SHORT TASK: Copy the entries word for word, starting with the line that contains "Task: Open Ford Model T Cutout Can document" and going on through the end of the entries. Leave the pictures out of your copy.

Rows of pointing data:
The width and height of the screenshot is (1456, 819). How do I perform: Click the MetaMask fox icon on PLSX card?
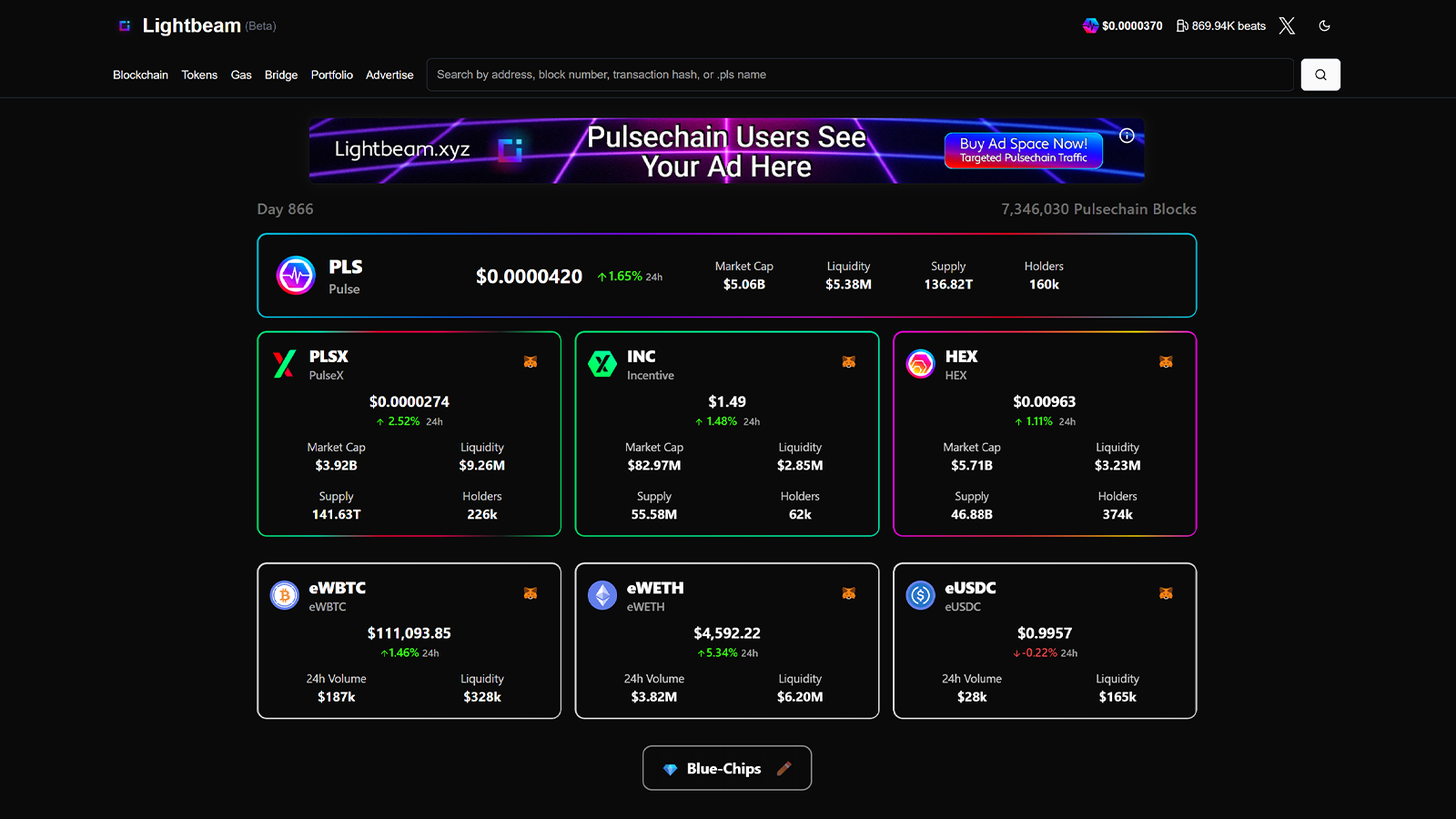click(531, 362)
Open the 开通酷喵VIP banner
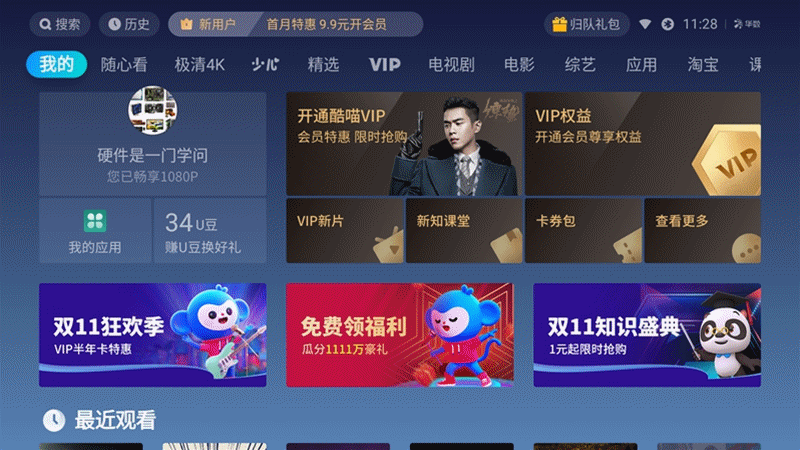Viewport: 800px width, 450px height. [404, 144]
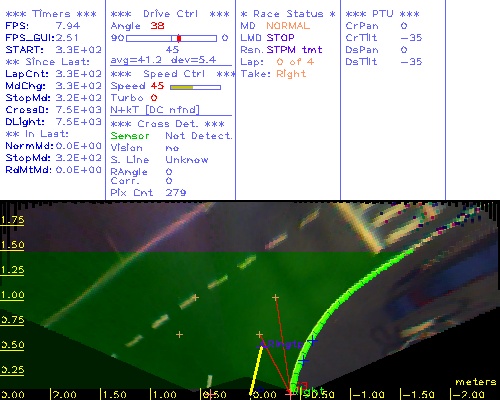Select the Turbo value field
500x400 pixels.
point(154,98)
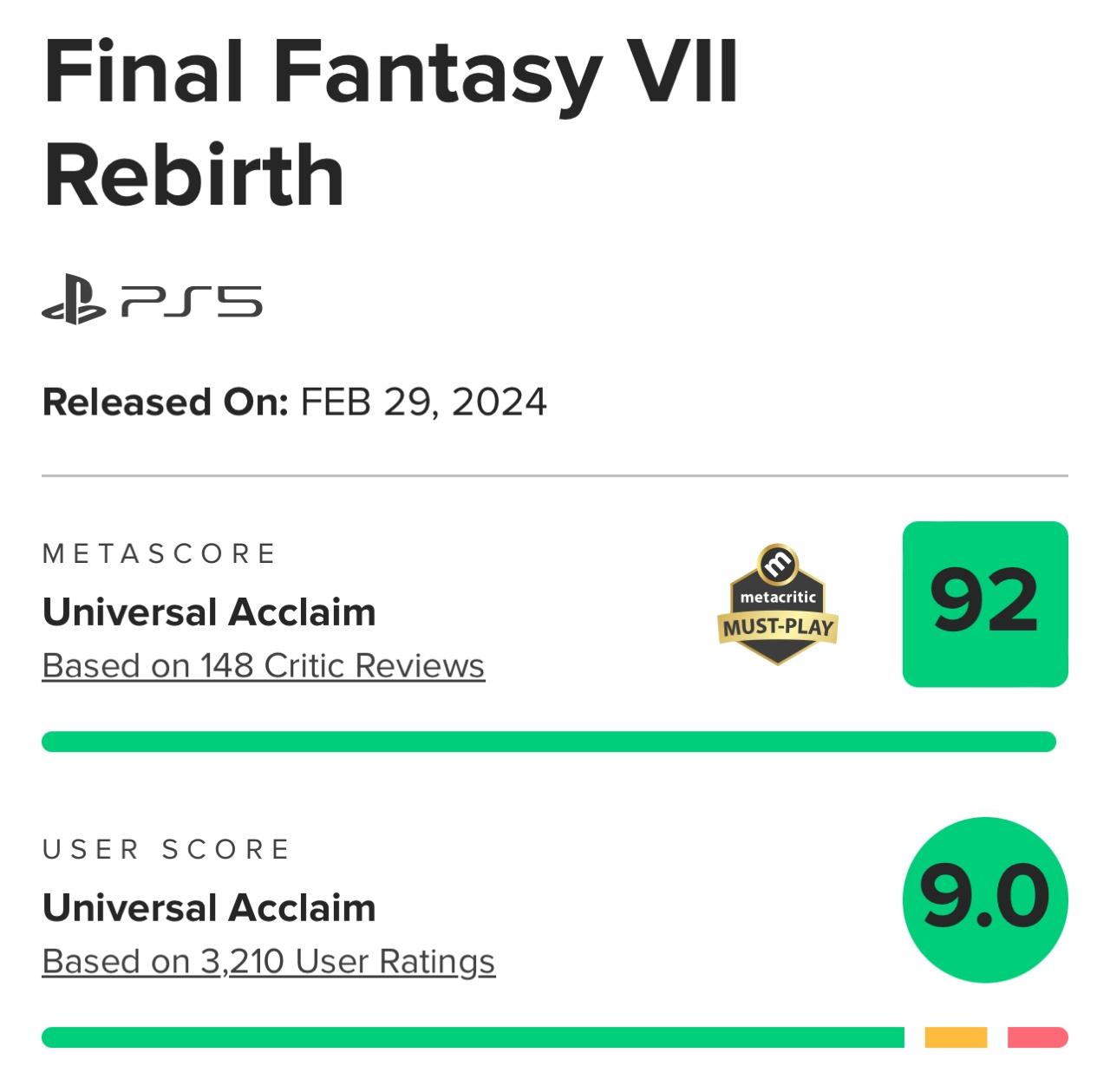Click 'Universal Acclaim' under METASCORE
The width and height of the screenshot is (1110, 1092).
(209, 612)
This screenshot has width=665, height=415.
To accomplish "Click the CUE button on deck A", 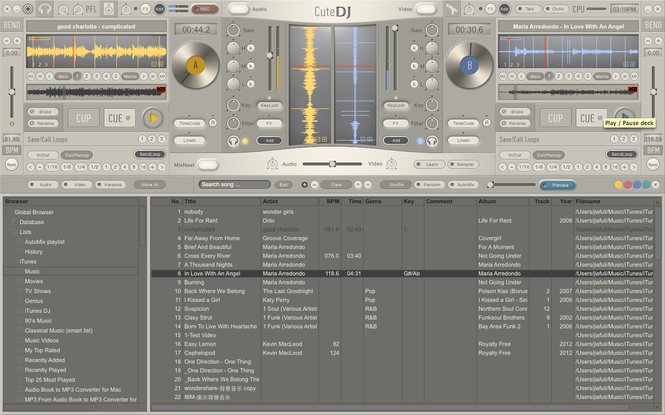I will (x=119, y=118).
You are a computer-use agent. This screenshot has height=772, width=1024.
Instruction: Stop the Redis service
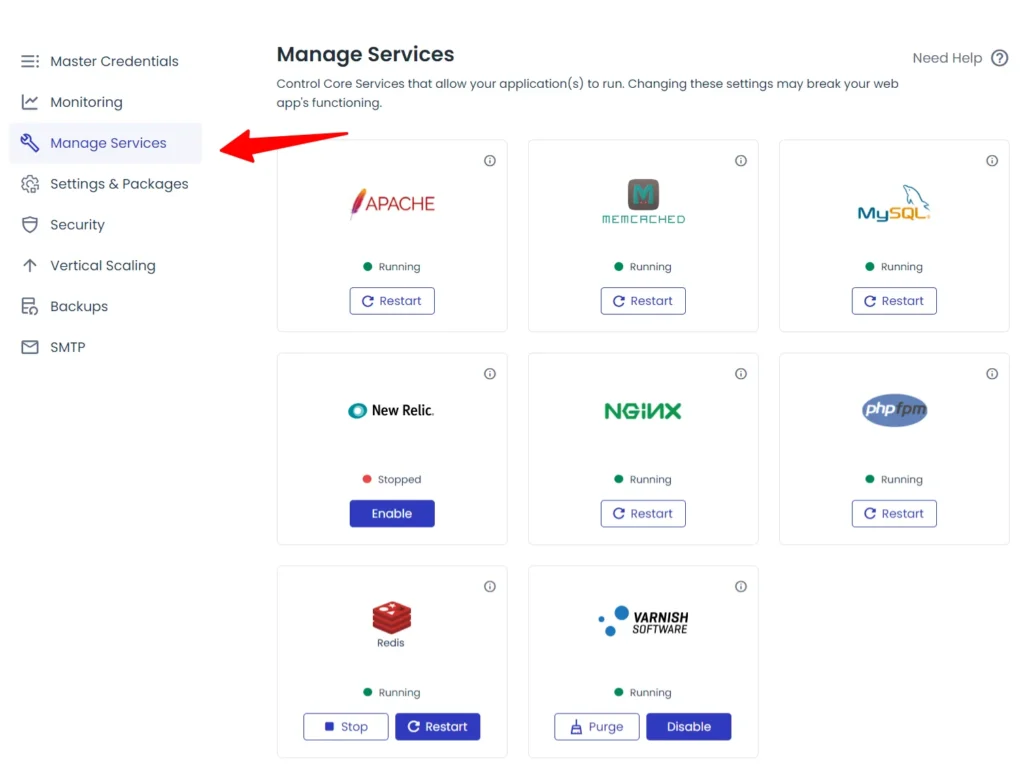tap(345, 726)
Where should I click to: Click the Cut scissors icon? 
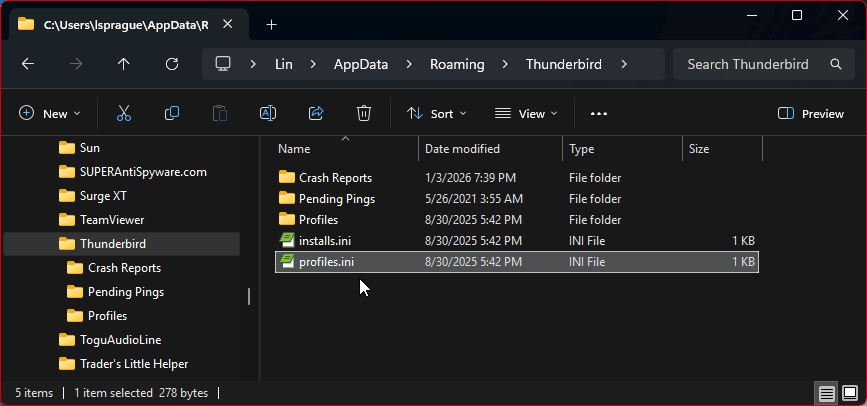[x=124, y=114]
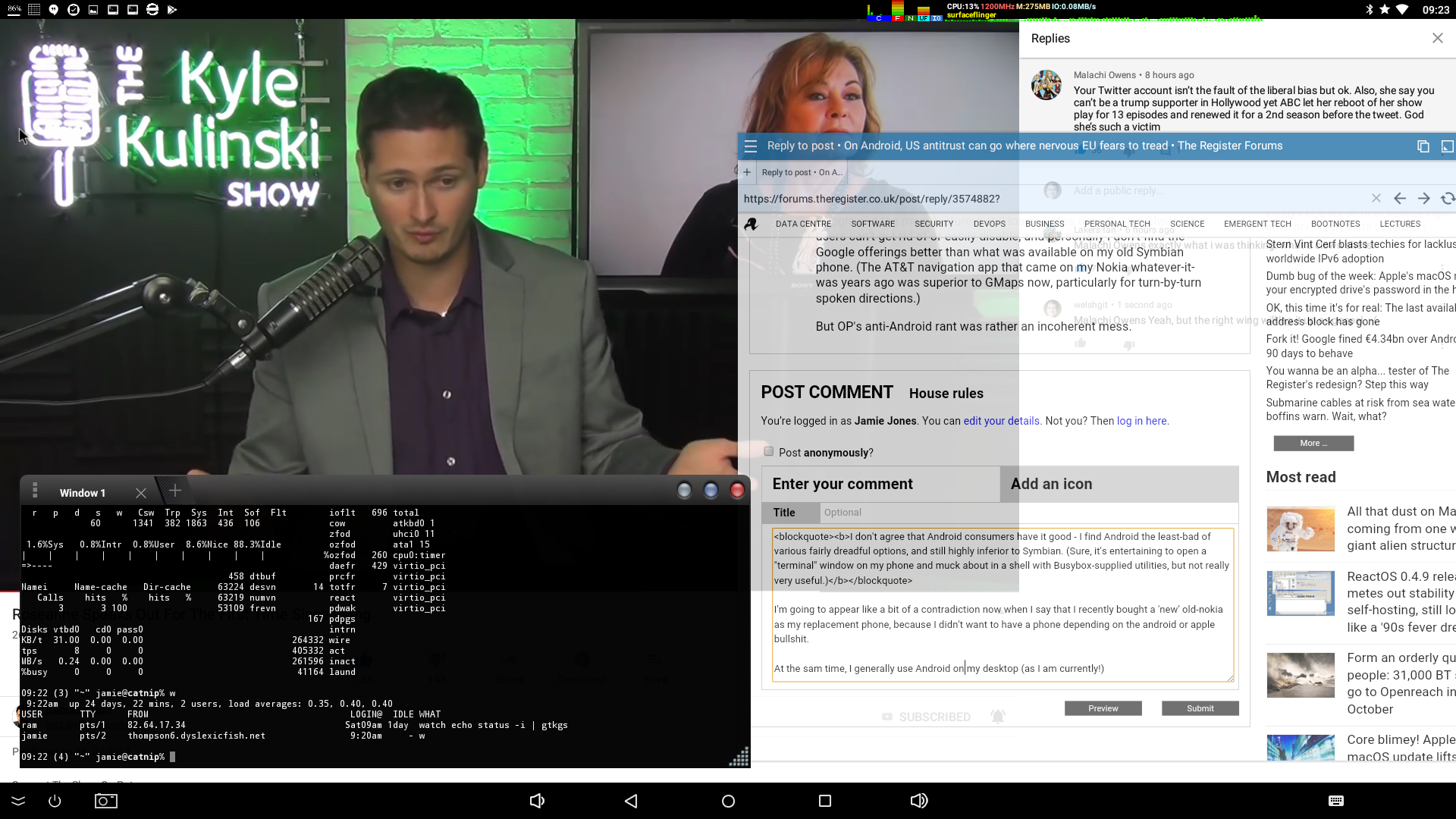Close the Replies panel
The width and height of the screenshot is (1456, 819).
coord(1437,38)
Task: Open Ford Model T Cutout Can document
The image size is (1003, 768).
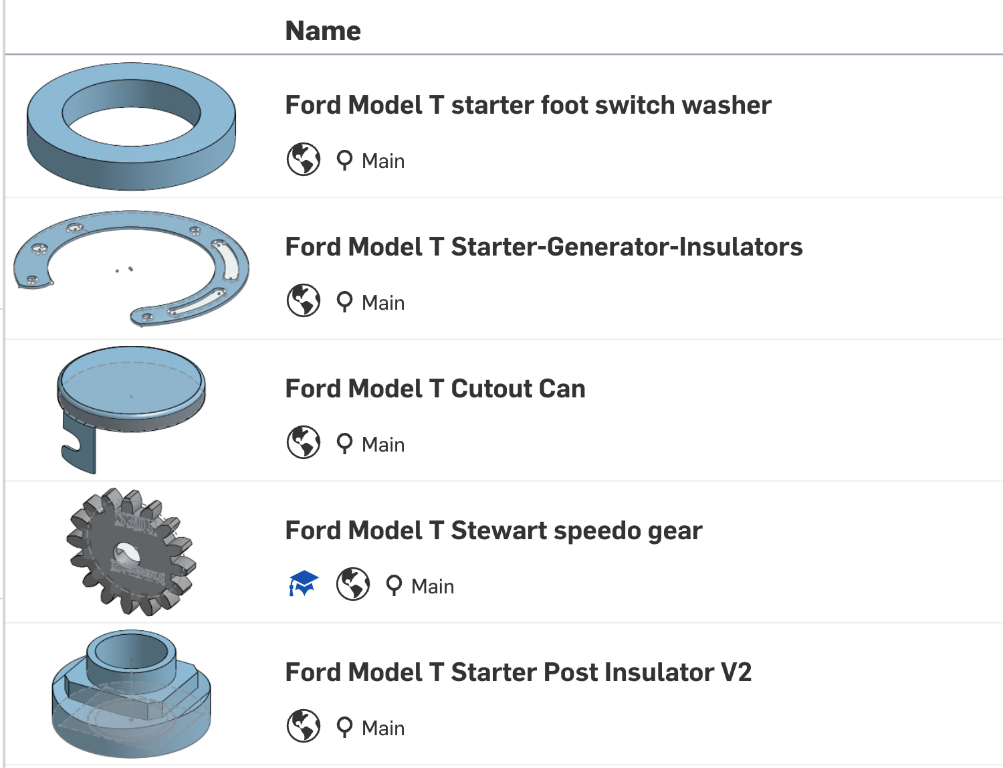Action: point(435,389)
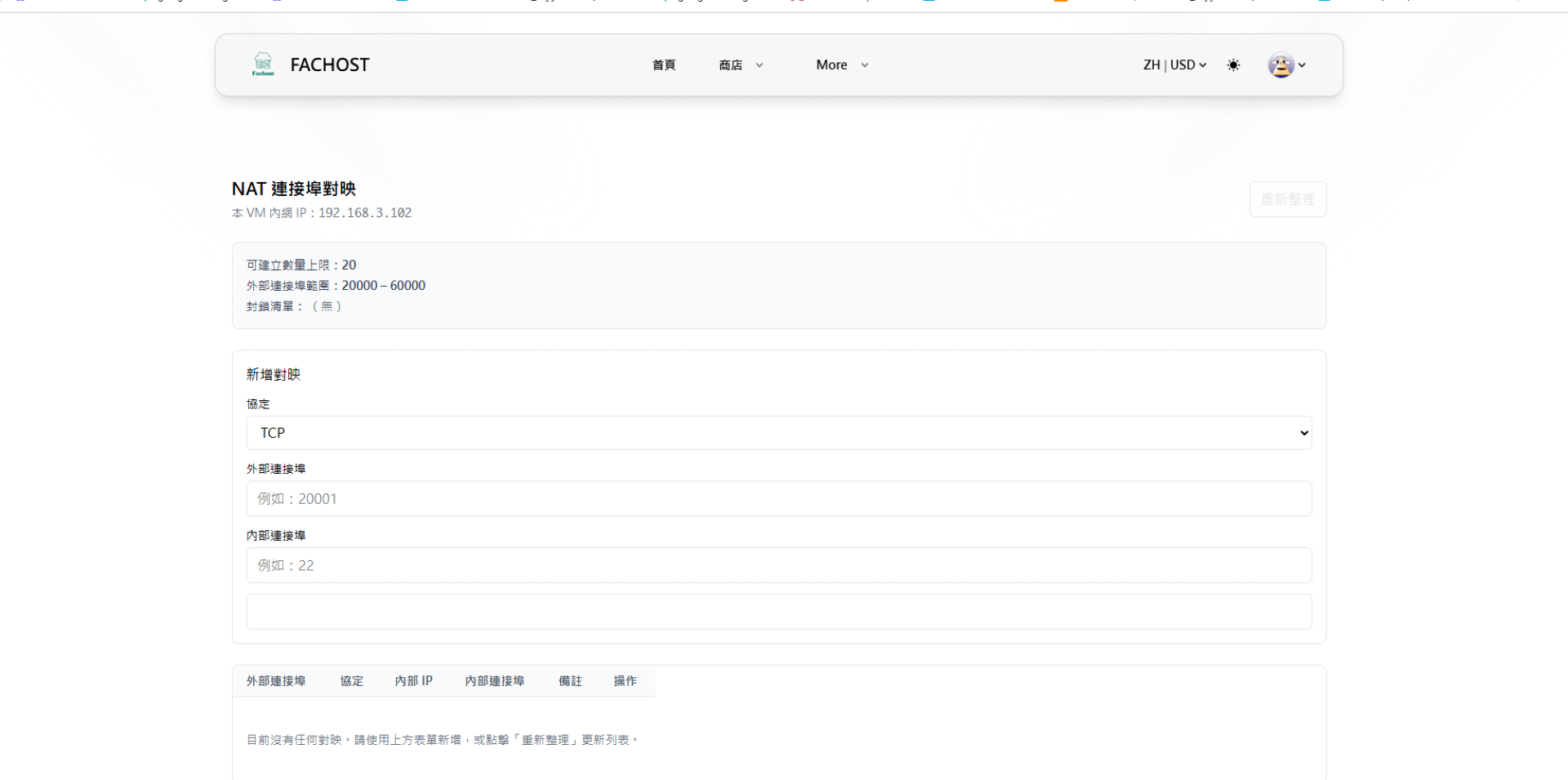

WRITTEN RESPONSE:
Task: Open Ford Model T Cutout Can document
The image size is (1003, 768).
Action: point(435,389)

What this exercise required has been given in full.